Milesecure 2050 Project Adopts a Multi-Disciplinary Approach to Europe’s Energy Security

Milesecure 2050 project aims to harmonise low carbon consumption and energy security.
Published: Wed 22 Oct 2014

In this live studio interview held at the European Union Sustainable Energy Week (EUSEW), Giancarlo Cotella, an assistant professor in spatial planning who is involved with the Milesecure 2050 project, explains the project’s aims in detail.

The Milesecure 2050 project, funded by the European Union, aims to understand and overcome the political, economical and behavioural traits and trends that prevent Europe from reducing fossil fuel consumption. The project also aims to help the region diversify its energy balance in order to gain European energy security by 2050, reduce the threat of climate change, and diminish the risk of an energy gap in the coming decades.

The project will examine scenarios using multiple perspectives which extend to 2050. By doing so, the project will evaluate policy initiatives and their long-term impact on energy security. The 2050 timeframe is used to assess the legitimacy and efficacy of policies in terms of the capacity for societies to transition to energy security and also to consider the long-term socio-economic impact of such options.

This will be achieved by a comprehensive analysis of the barriers to more sustainable and secure consumer behaviour towards energy consumption based on surveys and field studies. This in turn will lead to suggestions when it comes to formulating new policies.

“The aim is to try and understand what could be the potential impact of a transition towards a low carbon society and improved energy security,” explains Cotella. “However, the move towards renewable energy sources may not always provide energy security due to price volatility and availability of these sources.”
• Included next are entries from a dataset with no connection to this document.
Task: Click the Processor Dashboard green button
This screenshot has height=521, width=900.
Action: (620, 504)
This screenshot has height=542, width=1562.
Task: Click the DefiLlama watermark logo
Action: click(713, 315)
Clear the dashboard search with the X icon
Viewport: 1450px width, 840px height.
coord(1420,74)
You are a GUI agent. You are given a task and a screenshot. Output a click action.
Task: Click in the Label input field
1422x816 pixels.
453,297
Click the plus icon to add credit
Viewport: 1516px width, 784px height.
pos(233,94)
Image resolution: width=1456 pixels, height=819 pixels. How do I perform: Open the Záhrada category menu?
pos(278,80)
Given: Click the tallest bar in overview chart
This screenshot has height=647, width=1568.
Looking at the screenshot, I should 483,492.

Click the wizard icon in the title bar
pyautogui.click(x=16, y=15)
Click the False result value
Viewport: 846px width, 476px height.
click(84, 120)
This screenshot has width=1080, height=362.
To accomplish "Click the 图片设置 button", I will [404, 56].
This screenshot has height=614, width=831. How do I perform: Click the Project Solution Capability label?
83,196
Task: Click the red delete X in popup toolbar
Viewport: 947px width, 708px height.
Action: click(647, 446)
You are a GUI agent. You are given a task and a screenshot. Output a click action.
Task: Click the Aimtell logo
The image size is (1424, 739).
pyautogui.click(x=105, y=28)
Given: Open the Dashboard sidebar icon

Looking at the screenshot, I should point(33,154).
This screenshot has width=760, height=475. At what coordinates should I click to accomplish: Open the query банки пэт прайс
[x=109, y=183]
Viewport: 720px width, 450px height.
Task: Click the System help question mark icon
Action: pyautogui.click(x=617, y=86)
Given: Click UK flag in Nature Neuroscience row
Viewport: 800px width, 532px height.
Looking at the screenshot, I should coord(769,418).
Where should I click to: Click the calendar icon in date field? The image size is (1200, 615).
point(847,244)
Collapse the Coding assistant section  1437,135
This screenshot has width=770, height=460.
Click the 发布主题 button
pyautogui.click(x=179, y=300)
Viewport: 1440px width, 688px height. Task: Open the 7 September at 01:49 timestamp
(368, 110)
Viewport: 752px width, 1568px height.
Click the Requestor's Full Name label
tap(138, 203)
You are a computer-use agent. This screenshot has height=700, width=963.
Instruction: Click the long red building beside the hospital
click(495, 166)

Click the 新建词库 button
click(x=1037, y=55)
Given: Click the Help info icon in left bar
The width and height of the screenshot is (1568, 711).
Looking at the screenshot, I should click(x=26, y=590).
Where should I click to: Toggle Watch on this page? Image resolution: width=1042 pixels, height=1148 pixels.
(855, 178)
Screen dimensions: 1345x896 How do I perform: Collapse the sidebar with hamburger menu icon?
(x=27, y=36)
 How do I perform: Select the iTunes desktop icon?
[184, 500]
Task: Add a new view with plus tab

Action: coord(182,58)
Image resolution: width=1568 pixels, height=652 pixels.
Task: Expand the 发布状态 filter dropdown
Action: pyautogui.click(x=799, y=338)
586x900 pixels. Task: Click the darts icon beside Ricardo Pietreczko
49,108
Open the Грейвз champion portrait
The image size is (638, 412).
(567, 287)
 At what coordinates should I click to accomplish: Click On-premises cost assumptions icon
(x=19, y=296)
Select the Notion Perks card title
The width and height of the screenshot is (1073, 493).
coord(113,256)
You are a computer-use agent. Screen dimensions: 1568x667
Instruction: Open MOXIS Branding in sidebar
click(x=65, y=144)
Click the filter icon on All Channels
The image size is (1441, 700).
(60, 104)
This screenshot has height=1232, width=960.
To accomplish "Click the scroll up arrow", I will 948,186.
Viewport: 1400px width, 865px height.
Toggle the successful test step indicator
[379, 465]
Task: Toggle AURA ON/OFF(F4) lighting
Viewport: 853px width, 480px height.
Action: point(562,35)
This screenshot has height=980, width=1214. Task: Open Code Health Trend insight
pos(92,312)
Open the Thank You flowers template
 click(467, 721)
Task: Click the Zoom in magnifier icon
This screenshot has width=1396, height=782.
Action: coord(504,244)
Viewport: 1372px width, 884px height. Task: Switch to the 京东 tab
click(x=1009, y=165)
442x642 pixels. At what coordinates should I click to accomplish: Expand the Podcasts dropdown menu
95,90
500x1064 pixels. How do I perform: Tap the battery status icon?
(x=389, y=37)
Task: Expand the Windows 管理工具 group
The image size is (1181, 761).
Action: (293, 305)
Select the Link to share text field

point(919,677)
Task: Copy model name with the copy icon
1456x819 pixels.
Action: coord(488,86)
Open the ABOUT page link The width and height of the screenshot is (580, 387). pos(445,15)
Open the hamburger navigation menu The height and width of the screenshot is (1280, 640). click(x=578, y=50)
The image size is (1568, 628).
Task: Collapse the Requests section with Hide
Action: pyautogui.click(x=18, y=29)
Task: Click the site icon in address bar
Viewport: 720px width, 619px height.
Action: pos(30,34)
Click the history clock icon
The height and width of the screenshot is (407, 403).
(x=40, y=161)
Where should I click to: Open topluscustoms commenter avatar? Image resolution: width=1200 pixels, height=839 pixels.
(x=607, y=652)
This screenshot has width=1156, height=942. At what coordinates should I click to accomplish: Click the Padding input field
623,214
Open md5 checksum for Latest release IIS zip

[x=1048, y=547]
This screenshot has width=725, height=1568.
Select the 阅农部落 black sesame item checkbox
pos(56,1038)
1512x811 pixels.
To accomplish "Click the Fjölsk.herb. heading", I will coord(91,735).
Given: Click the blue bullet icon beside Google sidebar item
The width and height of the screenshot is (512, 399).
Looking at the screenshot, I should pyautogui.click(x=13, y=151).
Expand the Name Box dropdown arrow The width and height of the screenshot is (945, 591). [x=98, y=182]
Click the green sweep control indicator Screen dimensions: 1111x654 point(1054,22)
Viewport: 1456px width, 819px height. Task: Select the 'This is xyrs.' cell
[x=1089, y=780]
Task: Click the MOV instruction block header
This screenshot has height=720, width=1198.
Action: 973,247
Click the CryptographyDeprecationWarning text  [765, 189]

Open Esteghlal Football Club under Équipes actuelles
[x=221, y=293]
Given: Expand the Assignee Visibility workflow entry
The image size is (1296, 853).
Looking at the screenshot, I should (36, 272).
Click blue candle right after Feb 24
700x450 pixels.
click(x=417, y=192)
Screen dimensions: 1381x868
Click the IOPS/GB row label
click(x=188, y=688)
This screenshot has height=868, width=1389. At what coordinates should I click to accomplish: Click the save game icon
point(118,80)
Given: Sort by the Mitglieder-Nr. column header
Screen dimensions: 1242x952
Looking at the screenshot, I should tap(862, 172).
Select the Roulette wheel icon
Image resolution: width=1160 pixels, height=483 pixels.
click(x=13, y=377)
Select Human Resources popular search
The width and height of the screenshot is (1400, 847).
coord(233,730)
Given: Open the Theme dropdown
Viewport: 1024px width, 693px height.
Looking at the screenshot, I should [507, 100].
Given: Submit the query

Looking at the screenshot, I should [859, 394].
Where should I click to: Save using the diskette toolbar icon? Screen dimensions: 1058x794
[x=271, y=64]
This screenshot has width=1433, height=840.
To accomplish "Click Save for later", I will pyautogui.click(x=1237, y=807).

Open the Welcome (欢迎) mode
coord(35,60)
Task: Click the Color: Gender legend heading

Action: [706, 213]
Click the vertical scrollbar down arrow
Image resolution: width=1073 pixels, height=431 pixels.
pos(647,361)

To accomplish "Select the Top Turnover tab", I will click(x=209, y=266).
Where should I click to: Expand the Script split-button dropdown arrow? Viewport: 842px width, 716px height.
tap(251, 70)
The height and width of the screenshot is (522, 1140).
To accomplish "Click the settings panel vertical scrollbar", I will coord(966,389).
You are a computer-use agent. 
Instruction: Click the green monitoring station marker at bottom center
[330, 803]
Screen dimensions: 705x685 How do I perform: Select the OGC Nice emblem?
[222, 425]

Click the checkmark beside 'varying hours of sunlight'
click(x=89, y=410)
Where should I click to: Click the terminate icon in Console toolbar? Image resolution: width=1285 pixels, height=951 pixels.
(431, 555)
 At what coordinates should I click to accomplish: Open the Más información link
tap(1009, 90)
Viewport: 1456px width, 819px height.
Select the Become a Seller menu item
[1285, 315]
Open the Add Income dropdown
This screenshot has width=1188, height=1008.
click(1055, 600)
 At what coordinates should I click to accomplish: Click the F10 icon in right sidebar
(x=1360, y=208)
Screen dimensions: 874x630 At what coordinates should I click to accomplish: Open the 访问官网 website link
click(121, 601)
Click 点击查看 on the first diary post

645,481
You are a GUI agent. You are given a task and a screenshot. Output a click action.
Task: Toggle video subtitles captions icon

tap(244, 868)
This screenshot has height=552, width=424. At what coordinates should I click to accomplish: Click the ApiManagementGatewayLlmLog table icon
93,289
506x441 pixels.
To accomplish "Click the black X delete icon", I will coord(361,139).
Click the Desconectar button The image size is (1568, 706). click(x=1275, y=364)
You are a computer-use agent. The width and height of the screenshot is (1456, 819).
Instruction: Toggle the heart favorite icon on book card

Cotella says that no research has been carried out on the potential trade-off’s of a low carbon society and energy security. The potential of this harmonisation between low carbon sources and energy security has yet to be discovered. This type of research will require a wide variety of expertise and this is why the project is multi-disciplinary. The various competencies within the project are translated into a systemic multi-disciplinary approach to energy security. Says Cotella, “It is exciting when all the different approaches come together to create a more holistic understanding.”